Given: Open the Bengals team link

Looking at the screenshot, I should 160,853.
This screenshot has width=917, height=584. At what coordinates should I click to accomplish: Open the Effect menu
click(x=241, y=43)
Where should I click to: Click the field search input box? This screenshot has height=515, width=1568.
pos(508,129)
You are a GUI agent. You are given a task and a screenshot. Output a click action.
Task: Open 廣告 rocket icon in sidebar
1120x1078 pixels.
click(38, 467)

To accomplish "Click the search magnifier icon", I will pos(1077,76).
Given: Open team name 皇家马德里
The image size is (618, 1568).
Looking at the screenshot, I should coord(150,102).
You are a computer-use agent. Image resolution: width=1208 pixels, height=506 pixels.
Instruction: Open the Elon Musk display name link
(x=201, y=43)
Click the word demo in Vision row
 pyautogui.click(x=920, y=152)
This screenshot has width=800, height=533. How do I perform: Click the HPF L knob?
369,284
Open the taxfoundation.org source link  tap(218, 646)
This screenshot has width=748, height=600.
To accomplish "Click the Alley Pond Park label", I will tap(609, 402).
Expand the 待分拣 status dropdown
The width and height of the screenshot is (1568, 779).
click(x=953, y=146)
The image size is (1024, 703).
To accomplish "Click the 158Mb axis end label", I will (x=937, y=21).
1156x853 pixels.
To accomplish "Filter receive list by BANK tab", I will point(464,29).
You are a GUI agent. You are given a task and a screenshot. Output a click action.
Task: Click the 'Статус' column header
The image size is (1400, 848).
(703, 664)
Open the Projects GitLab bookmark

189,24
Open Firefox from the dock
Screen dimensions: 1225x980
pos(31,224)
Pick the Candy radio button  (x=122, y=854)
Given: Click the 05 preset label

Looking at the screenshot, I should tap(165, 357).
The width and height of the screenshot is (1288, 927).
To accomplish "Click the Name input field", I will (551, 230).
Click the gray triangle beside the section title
____________
WHAT YOU SHOULD DO: Copy every one of the lines above, from first to last, without changing a single character.

SOLUTION TO THIS PROBLEM:
Given: Open the Bengals team link

Looking at the screenshot, I should 160,853.
This screenshot has width=917, height=584. At what coordinates should I click to accomplish: Open the Effect menu
click(x=241, y=43)
Where should I click to: Click the field search input box? This screenshot has height=515, width=1568.
pos(508,129)
You are a GUI agent. You are given a task and a screenshot. Output a click action.
Task: Open 廣告 rocket icon in sidebar
1120x1078 pixels.
click(38, 467)

To accomplish "Click the search magnifier icon", I will pos(1077,76).
Given: Open team name 皇家马德里
The image size is (618, 1568).
Looking at the screenshot, I should coord(150,102).
You are a computer-use agent. Image resolution: width=1208 pixels, height=506 pixels.
Instruction: Open the Elon Musk display name link
(x=201, y=43)
Click the word demo in Vision row
 pyautogui.click(x=920, y=152)
This screenshot has width=800, height=533. How do I perform: Click the HPF L knob?
369,284
Open the taxfoundation.org source link  tap(218, 646)
This screenshot has width=748, height=600.
To accomplish "Click the Alley Pond Park label", I will tap(609, 402).
Expand the 待分拣 status dropdown
The width and height of the screenshot is (1568, 779).
click(x=953, y=146)
The image size is (1024, 703).
To accomplish "Click the 158Mb axis end label", I will (x=937, y=21).
1156x853 pixels.
To accomplish "Filter receive list by BANK tab", I will point(464,29).
You are a GUI agent. You are given a task and a screenshot. Output a click action.
Task: Click the 'Статус' column header
The image size is (1400, 848).
(703, 664)
Open the Projects GitLab bookmark

189,24
Open Firefox from the dock
Screen dimensions: 1225x980
pos(31,224)
Pick the Candy radio button  (x=122, y=854)
Given: Click the 05 preset label

Looking at the screenshot, I should tap(165, 357).
The width and height of the screenshot is (1288, 927).
To accomplish "Click the Name input field", I will (551, 230).
Click the gray triangle beside the section title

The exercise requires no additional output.